Cross-Cultural Challenges

The cross-cultural challenges faced by international companies have similar trends. First of all, it is worth highlighting the language barriers, as well as the resulting understanding of cultural values. Professional communication can be limited and ineffective due to these barriers. In addition, different cultures have different attitudes towards professional etiquette (Jain & Pareek, 2019). Considering the different approaches and working conditions dictated by law in different countries, it can lead to conflicts in an international company. Integration in teamwork can be complicated by prejudice and stereotypical thinking about specific members of other cultures (Jain & Pareek, 2019). The social responsibility of any large company is to define its policy, etiquette, and mission in such a way as to avoid all kinds of conflicts on this basis.

Understanding cultural values, especially a market that is new to the company, is essential in the context of the Walt Disney Co. Once, having opened an amusement park at Disneyland in Paris, the developers did not pay enough attention to the peculiarities of European culture, not adapting the park for visitors, as a result of which the park began to grow in debt. Despite the uniqueness of the service, the contradiction lay precisely in the intercultural challenge that the company faced and failed to cope with.

Since then, integration into intercultural approaches and inclusiveness has become one of the company’s benchmarks, reflected in their creativity: more and more, the company began to produce cartoons based on oriental and Latin fairy tales and stories (Khan, 2021). By applying cross-cultural integration at the stage of recruiting and selecting employees, the company can become more attractive to representatives of different nationalities because of its approach and progressively maintaining professional ethics within the team.

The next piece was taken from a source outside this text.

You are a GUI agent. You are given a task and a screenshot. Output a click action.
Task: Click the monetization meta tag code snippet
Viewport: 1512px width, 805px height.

Other challenges that a company can improve are the emphasis on the equality of different cultures and the maintenance of a uniform professional etiquette that reflects the company’s inclusiveness and core values. Cultural equality will ensure that all employees are equally likely to be heard within the team and concerning management. Achieving this equality is possible through a fair appointment of wages, which will depend only on the employee’s professional success. The hiring process must consider the specifics of the law and the culture of work, which the company must adopt to the work process itself.

This kind of adaptation supports exceptional professional etiquette, which is aimed at supporting innovation on the part of employees, encouraging the representation of different cultures, and reflecting these values ​​in the products and activities of the company.


Hamza, P. A., Othman, B. J., Gardi, B., Sorguli, S., Aziz, H. M., Ahmed, S. A. & Anwar, G. (2021). Recruitment and Selection: The Relationship between Recruitment and Selection with Organizational Performance. International Journal of Engineering, Business and Management, 5(3), 1-13.

Ingelsson, P., Eriksson, M., & Lilja, J. (2019). Can selecting the right values help TQM implementation? A case study about organisational homogeneity at the Walt Disney Company. Total Quality Management & Business Excellence, 23(1), 1-11.

Jain, T., & Pareek, C. (2019). Managing Cross-Cultural Diversity: issues and Challenges. Global Management Review, 13(2), 23-32.

Kanagavalli, G., Seethalakshmi, R., & Sowdamini, T. (2019). A systematic review of literature on recruitment and selection process. Humanities & Social Sciences Reviews, 7(2), 01-09.

Khan, S. (2021). Disneyland Paris: Financial Difficulties. SAGE Publications: SAGE Business Cases Originals.

Macrotrends – Disney Number of Employees. (2021). Web.

Walt Disney Co – Our Mission. (2021). Web.

Wasko, J. (2020). Understanding Disney: The manufacture of fantasy. John Wiley & Sons.